Many things contributed to my complete failure of a first semester. Ok, so technically, I didn’t fail…but darn close. It was bad. One class, I just plain wasn’t ready for and didn’t understand. But I didn’t ask for help, either. Then there was the social fiasco of changing from one mentoring group to another, mid-semester (honestly, that was pretty traumatic). Oh, and the skipping out of the Freshman Orientation class because I thought it was stupid. I hated my vocal coach, because she was picking music that was really hard and that I’d never even heard before. It was a big mess. I was put on notice that if I didn’t get at least B’s the following semester, I would be asked to leave. Ok, fine…I’d do what I had to.
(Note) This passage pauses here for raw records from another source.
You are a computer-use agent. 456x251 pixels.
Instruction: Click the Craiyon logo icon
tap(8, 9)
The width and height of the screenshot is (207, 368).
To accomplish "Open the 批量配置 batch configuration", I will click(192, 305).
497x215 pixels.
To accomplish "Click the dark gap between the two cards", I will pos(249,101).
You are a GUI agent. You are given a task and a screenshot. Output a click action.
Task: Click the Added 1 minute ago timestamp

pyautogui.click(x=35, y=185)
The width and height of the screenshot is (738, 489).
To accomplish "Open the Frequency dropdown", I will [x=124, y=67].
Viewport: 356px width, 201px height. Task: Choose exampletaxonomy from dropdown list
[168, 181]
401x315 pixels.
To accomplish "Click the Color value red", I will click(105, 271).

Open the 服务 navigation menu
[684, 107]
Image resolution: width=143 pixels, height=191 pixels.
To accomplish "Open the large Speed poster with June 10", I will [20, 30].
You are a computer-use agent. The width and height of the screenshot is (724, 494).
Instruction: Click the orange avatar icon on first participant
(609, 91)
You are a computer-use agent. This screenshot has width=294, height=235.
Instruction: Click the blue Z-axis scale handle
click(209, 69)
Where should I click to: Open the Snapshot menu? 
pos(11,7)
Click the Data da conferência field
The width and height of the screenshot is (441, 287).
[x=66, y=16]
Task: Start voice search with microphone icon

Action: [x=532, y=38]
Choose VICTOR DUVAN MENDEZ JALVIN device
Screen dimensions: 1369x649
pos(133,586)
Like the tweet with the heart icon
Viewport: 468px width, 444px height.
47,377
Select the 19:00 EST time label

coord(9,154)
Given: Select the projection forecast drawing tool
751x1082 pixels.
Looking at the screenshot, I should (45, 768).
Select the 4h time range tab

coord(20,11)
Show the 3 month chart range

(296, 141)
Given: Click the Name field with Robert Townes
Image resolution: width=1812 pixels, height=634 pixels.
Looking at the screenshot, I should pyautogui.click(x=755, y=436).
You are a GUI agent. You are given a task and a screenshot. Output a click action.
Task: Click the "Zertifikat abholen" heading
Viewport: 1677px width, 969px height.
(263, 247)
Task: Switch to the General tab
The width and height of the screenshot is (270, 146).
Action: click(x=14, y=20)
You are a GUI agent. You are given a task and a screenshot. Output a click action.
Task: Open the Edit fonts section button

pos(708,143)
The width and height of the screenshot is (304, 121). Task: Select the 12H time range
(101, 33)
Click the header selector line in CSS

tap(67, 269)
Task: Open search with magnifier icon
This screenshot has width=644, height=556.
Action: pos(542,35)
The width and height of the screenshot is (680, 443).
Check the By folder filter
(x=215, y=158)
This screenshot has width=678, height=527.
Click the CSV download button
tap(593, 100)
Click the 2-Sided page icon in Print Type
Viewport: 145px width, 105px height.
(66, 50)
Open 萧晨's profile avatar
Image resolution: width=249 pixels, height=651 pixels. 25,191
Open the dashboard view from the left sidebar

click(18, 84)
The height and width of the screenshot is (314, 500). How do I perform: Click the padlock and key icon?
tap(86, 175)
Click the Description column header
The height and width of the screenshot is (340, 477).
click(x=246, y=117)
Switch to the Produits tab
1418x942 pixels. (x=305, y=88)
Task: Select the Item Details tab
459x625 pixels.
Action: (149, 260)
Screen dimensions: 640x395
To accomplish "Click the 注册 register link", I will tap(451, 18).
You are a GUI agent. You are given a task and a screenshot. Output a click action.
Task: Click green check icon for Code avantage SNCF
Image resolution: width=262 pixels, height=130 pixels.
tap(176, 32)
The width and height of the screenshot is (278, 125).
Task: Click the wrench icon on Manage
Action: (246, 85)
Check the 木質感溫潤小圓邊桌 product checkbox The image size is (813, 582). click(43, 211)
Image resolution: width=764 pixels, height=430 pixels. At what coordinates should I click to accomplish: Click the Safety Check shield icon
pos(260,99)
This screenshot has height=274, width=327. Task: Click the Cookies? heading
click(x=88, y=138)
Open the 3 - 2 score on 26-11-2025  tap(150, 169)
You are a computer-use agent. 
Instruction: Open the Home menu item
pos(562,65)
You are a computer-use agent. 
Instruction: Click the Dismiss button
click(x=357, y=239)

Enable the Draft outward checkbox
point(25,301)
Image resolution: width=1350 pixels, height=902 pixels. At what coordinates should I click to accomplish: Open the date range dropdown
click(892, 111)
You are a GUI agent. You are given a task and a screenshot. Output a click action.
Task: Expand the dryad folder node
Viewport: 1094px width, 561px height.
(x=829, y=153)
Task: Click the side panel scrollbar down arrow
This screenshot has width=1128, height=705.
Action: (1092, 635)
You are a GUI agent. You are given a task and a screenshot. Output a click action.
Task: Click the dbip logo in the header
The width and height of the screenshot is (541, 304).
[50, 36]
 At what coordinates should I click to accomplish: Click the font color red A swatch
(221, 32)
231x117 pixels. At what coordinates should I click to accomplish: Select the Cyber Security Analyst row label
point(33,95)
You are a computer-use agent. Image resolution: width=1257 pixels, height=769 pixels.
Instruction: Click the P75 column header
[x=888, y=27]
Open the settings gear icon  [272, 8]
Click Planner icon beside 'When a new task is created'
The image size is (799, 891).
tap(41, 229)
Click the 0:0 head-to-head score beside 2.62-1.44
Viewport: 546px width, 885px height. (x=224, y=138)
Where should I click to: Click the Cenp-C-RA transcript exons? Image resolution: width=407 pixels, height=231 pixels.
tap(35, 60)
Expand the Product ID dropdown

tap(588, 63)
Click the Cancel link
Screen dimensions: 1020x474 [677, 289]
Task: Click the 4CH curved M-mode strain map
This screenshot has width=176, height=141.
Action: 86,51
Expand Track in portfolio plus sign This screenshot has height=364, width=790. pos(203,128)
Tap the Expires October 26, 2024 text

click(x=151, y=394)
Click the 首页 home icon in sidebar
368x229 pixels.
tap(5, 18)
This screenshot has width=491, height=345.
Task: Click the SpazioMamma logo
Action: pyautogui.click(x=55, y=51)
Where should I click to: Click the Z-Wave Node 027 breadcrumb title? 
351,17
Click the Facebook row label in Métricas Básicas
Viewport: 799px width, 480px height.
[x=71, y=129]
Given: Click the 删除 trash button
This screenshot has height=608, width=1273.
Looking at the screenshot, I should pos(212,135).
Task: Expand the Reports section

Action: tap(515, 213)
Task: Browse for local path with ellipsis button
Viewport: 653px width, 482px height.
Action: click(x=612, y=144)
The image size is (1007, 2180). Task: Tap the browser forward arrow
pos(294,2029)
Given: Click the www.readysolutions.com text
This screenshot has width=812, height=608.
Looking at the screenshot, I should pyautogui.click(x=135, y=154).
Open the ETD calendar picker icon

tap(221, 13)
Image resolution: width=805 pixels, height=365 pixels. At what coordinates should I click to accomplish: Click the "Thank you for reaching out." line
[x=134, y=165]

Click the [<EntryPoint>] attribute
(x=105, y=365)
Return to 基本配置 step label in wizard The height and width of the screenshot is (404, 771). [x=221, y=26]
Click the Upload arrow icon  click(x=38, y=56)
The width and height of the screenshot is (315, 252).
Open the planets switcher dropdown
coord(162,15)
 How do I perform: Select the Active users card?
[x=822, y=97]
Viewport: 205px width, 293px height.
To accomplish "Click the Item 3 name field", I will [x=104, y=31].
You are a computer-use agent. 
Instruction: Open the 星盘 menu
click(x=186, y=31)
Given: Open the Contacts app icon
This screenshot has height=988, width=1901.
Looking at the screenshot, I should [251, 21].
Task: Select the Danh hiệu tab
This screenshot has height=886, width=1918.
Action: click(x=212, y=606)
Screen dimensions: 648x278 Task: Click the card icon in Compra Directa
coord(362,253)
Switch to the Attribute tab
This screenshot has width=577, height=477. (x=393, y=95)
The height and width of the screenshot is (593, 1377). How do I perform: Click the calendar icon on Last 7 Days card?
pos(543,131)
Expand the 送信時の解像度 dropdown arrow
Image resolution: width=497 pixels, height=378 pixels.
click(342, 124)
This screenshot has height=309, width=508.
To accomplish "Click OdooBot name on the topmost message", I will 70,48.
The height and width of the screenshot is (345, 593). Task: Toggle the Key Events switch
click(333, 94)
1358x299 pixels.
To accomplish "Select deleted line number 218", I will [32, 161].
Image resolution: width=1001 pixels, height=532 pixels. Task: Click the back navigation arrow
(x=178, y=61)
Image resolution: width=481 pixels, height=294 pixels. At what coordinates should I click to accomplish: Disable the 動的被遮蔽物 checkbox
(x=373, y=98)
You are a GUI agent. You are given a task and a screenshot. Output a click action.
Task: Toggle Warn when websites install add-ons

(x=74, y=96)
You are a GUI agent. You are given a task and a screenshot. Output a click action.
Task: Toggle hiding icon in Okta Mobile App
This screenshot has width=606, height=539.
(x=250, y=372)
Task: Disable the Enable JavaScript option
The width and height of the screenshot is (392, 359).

I decided to get serious. I wanted to sing and teach music, but wanted to do it on Broadway…or off Broadway…or something. Or at least be able to be a music director in a school or church or something. So, I went to my voice lessons, even though my teacher was a pain, I got tutoring help for one of the classes where I was lost, and sincerely tried to understand what they were saying in the theory class (I’d never taken theory, so I really had to work hard to keep up). By the end of my Sophomore year, I’d brought my grades up to a B- average. Thing is, though, even though I ‘really wanted to sing’, I never really practiced like I should…maybe sporadically, but not a couple hours a day. I just kind skated along, thinking that it was just good enough.
The last day of finals of my Sophomore year was the same day I was moving out of the dorm. As I was packing my stuff into my parents’ van, I got a phone call from my theory professor saying that he couldn’t find my final. This was a 3 day take home exam which I had really struggled with and put INTO HIS HAND and watched him put into his briefcase. But he didn’t remember that. He had lost it. Oh, and if I wanted to get credit for it, I’d have to take it again. Um….I don’t think so. As a result of my decision, I ended up with a “D”. A “D”. I was so angry…it really wasn’t fair, I thought.
I’d been tossing around the thought of not going back to that college in the fall (for personal reasons), but at that moment, I decided that I definitely wouldn’t come back, and that I would change my major. A few years ago, my choir director from that time (who was also my mentor and advisor), asked me why I quit and that he was disappointed, because he thought that if I’d just tried a little harder I would have been one of his best students.
I look back at that time and sometimes regret the decision I made. I wonder what it would have been like if I’d just been stubborn enough to fight through the theory classes and practiced a bit more. I wonder what I could have accomplished in the music world if I’d just worked at it. But I’ll never know, because I let someone’s stupidity give me an excuse to quit.
This road I’ve chosen now…to be a marriage and family therapist…is no easier than the one I started down 23 years ago. In fact, it’s probably harder to go down it now than it would have been then. But now I KNOW what it is I want. I have a clear vision and understanding of how things are and how I want them to be. But it took a LONG time and a lot of discipline to get here. I’m older, have more responsibilities and have major health issues, but I’m not going to let those things distract me from what’s really important. I will do whatever it takes to get past the obstacles that lay ahead and refuse to make excuses. I just wish I could get my daughter to understand this…maybe living by example will accomplish what lectures haven’t so far.